FHIR for FAIR - FHIR Implementation Guide
1.0.0 - STU 1 International flag

This page is part of the FHIR for FAIR - FHIR Implementation Guide (v1.0.0: STU 1) based on FHIR v4.3.0. This is the current published version in its permanent home (it will always be available at this URL). For a full list of available versions, see the Directory of published versions

The Personal Health Train

Description of the scenario

A frequent problem in medical research are legal restrictions regarding the accessibility of patient data, as they contain sensitive information and are subject to special regulatory protection, e.g. by the EU General Data Protection Regulation.
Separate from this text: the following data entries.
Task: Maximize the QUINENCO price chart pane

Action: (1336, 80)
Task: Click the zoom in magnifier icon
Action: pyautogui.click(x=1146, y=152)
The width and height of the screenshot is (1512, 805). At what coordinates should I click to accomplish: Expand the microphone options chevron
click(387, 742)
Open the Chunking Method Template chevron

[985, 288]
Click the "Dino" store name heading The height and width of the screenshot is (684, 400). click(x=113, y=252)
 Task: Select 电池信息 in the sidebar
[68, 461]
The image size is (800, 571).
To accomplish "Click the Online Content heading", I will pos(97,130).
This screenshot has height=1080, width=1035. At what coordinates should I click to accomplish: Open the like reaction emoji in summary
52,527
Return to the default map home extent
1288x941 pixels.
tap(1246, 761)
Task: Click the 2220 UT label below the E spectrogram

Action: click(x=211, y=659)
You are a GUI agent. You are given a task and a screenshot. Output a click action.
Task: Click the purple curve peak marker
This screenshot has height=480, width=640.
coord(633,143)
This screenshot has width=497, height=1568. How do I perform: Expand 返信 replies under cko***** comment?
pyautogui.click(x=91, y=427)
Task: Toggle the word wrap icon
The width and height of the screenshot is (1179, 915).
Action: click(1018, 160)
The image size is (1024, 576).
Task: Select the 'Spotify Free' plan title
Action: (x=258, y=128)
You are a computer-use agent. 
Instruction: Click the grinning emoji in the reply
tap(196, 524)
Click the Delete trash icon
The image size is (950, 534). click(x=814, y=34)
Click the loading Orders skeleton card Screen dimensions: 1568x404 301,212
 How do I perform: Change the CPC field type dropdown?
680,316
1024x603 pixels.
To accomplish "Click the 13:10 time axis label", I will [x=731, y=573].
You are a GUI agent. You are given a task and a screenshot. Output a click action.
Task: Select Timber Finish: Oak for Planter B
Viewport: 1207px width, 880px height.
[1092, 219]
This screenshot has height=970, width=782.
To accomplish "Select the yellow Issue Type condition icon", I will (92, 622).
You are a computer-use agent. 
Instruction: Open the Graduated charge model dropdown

Data with a concrete patient reference can only be used for research via four different legal bases: on the basis of the treatment contract, due to legal framework conditions, e.g., for infection protection, by explicit consent of the informed patient, and by anonymization before disclosure. But even if these narrow conditions are fulfilled, the release of data sets offers a potential for misuse, because the control possibilities of non-disclosure after sharing are limited for the data holder and he has to rely on the reliability of the partner. At the same time, the technical and organizational effort required to carry out concrete re-distribution is often underestimated.

It would be far more convenient and secure if data requests were executed locally on the data and the data did not have to travel to the evaluators. This is the principle idea of the Personal Health Train. The metaphor is intentional: the research hypothesis travels from station (data-holding institution) to station in machine-executable form like a train. At each station, the local query is executed or a statistical model is trained. After that, the train travels on, but the data does not leave the location, only aggregated information. Of course, such a concept makes hard demands on standards and security. Execution is always the responsibility of the local site, only signed algorithms are used, and transmission paths and access are secured. But the simplicity of integrating a new site is also important in real life. Data-holding centers cannot build an dedicated infrastructure for every new use case.


Figure 1 - The Personal Health Train


The figure shows an overview of the PHT infrastructure at an abstract level. The central service coordinates the analysis train from station to station. Each station retrieves the train from a special repository in the Central Service and performs the analysis after decryption. After saving the results (red dots), the train is sent back to the Central Service, and the same process occurs for the following stations until the last station.

Summary of main findings

The abstract concept of the Personal Health Train is currently being implemented by various development teams, which have joined forces in a GOFAIR Implementation Network. Although domain-independent in principle, the access problem preferably concerns medical data, so that all use cases of the PHT are currently based on health data. Equally catchy is the use of established standards, as it would be nonsensical to write special queries for each individual station. For the area of structured clinical data, mapping to FHIR makes sense if it is not already standardized. Of course, this involves an effort that should not be underestimated in individual cases, especially since FHIR can be extended in various ways, but a Common Data Model is a prerequisite for the scenario. Another challenge of the approach is that the queries have to be ready and executable in advance and cannot adapt to unforeseen situations. Experience teaches that the implementation of individual functions of the FHIR standard differs in different FHIR servers, e.g. the support of certain modifiers in FHIR Search. Also, the generic structure has to be considered, i.e. one site may have referenced diagnoses to cases and another site may have referenced cases to diagnoses.

HL7 FHIR facilitating FAIR principles

This use case focuses in particular on the interoperability axis. FHIR offers the advantage here of a modular concept of linked resources, each representing a typical artifact of the domain. At the same time, the learning curve for developers in particular is lower than for other HL7 standards because modern web technologies such as REST, HTTP, TLS and OAuth are used. The use of international terminologies such as ICD-10, LOINC or SNOMED CT is still far too rare in practice; FHIR can, however, support their introduction for the sake of argument.